Mettez-vous à leur place, dans ce stade, avant le coup d’envoi puis à la dixième minute pour la minute d’applaudissements. Les frissons auraient paralysé n’importe qui. Ajoutez à cela des erreurs dans les choix tactiques et le Danemark mène à la pause. Au retour, la force mentale et l’énergie danoise disparaissent progressivement. Quoi de plus normal ! De leur côté, les Belges vont faire quelques ajustements et remplacements, et la qualité de l’effectif fera la différence. La Belgique gagne 2-1. La première défaite n’en était pas une pour les danois, tant les conditions furent particulières. La deuxième est une petite victoire. Pendant 90 minutes, les joueurs danois ont donné tout ce qu’ils avaient, physiquement et psychiquement.

L’espoir

Le troisième match est déjà là. C’est la vieille Russie qui se déplace à Copenhague. Une fois encore mon instinct me dit qu’il va se passer quelque chose. Que les Danois vont renverser la montagne et se qualifier ! Un petit exploit. Je mets une pièce sur 3 buts d’écart. Les jambes sont reposées, les têtes sont nettoyées (autant qu’elles peuvent l’être à cet instant), et les esprits sont concentrés. Le peuple danois est au rendez-vous. L’ambiance est électrique. L’union fait la force et tous le savent. Le coeur, l’énergie, les qualités du jeu danois (et un adversaire moyen) feront le reste. Les supporters n’ont pas besoin de pousser leurs joueurs. Ils les portent. Ils poussent la vie. Ils ne s’en rendent peut-être pas encore compte, mais eux aussi ont cette pulsion qui les exhorte à aller de l’avant. Il ne s’agit pas de battre la Russie, ou de prendre une revanche sur le triste samedi précédent. Il s’agit d’être ensemble pour fêter la vie.
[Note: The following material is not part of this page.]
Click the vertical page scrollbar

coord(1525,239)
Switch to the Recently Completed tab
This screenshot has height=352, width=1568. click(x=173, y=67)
Cela pourrait avoir lieu dans un opéra, devant un ballet, sur une piste de cirque ou dans l’intimité d’un foyer ; il se trouve que ça se déroule sur un terrain de football et que des milliers de gens y participent. Je fais partie de ceux qui pensent que le football est en partie un moyen moderne de faire la guerre à des adversaires de manière sportive. Mais je pense aussi que, pour un temps en tout cas, le peuple danois ne va plus jouer pour « mettre l’autre à terre », mais plutôt pour s’élever un peu plus haut en célébrant la vie collectivement. Cette idée (ou hypothèse) est difficilement quantifiable ou même vérifiable, mais je suis persuadé que dans ce genre de circonstance l’être humain n’en sort que meilleur et grandi. Consciemment ou non, il voit plus loin.

La victoire contre la Russie fut éclatante. Vibrante. Au tour suivant, le Pays de Galles se fera avaler 4-0 par les coéquipiers de Christian Eriksen qui a pu quitter l’hôpital. La victoire des cœurs danois sur les chœurs gallois. Tout un symbole.

Et si le Danemark gagnait l’Euro ? Et si la vie gagnait l’Euro ? Alors je l’avoue, bien que français, mon cœur tricolore exploserait de bonheur pour eux, pour Elle, pour lui.